Comparing Lamb to the Slaughter and the Speckled Band

The Two works that I am comparing for this essay are Lamb to the slaughter by Roald Dahl and the Speckled Band by Sir Arthur Conan Doyle. The Speckled band is a stereotypical Sherlock Holmes murder mystery written in 1892 and Lamb to the Slaughter was written some 60 years later by Rhoald Dahl in 1954. We can therefore safely expect their to be many differences in plot and language and some themes, but both share the common themes of murder.

Both texts are murder mysteries but there is a single important difference. In TSB we are encouraged to find the solution to the murder by assembling our evidence from the text and drawing conclusions as we see fit. There is, though, a red herring clue included to throw the reader, the most obvious example being the presence and the close association of the Gypsies with Dr Roylott. In LTTS we know who has committed the murder and the details, but the fun is in seeing if she will get caught. Both pieces of text have unusual murder weapons but this is a norm with murder mysteries which continues to this day; the Jonathon Creek series being a popular notable example.

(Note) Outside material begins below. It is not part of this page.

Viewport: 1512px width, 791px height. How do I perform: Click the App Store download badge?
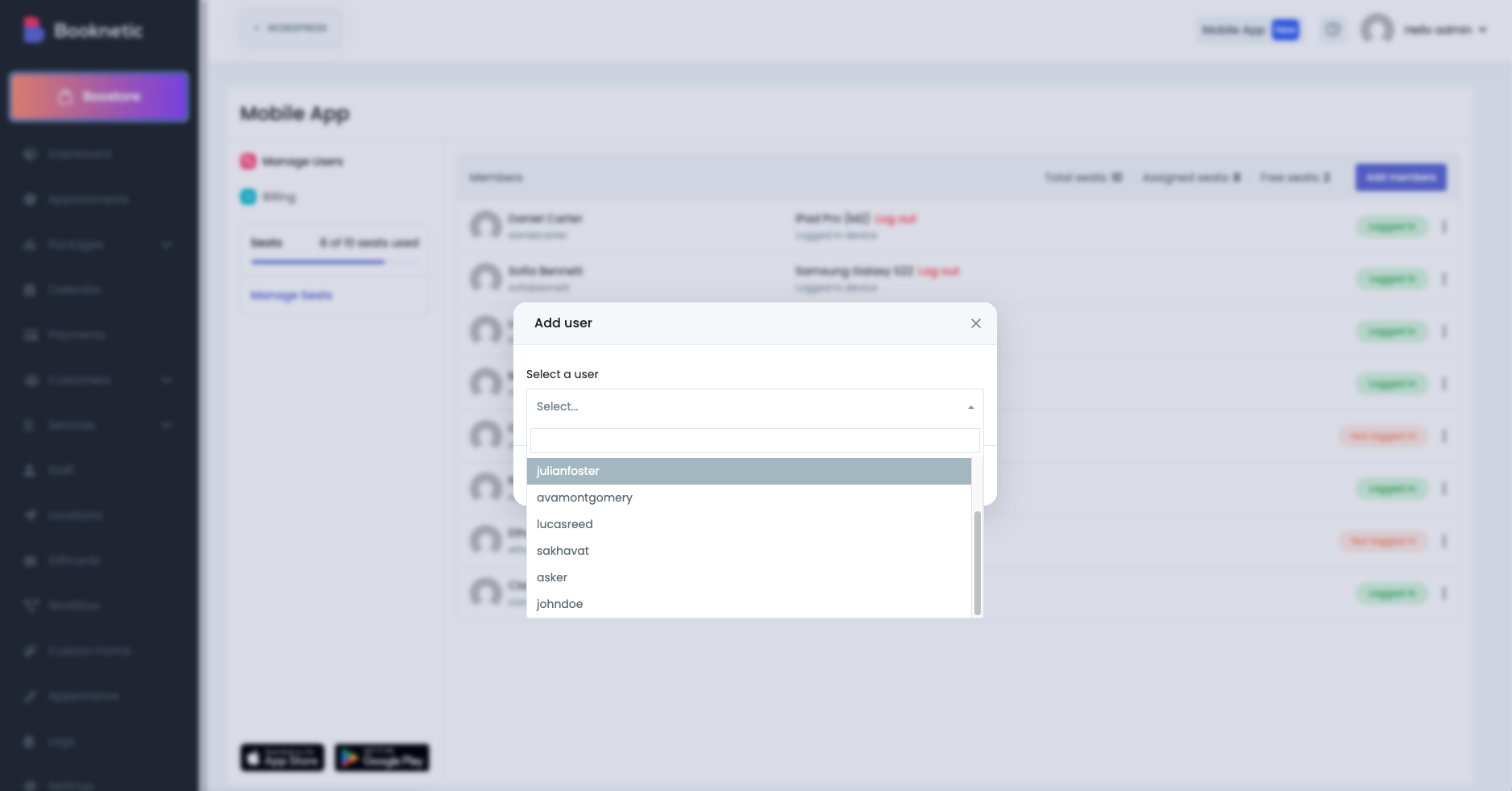pos(282,758)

The characters in both texts are well worth a mention. In TSB the characters are predictable. The strong, brutal male, Dr Roylott is the murderer and the emphasis is less on who and more on how. I don't think that Sir Arthur Doyle would be allowed to get away with this in either the present day climate or the climate of 1954. Just as Dr Roylott is an obvious murder suspect Helen Stoner is the obvious damsel in distress. The dragged out description of her and her features describe " a woman with a figure of thirty" but starting to sprout "premature grey" hair.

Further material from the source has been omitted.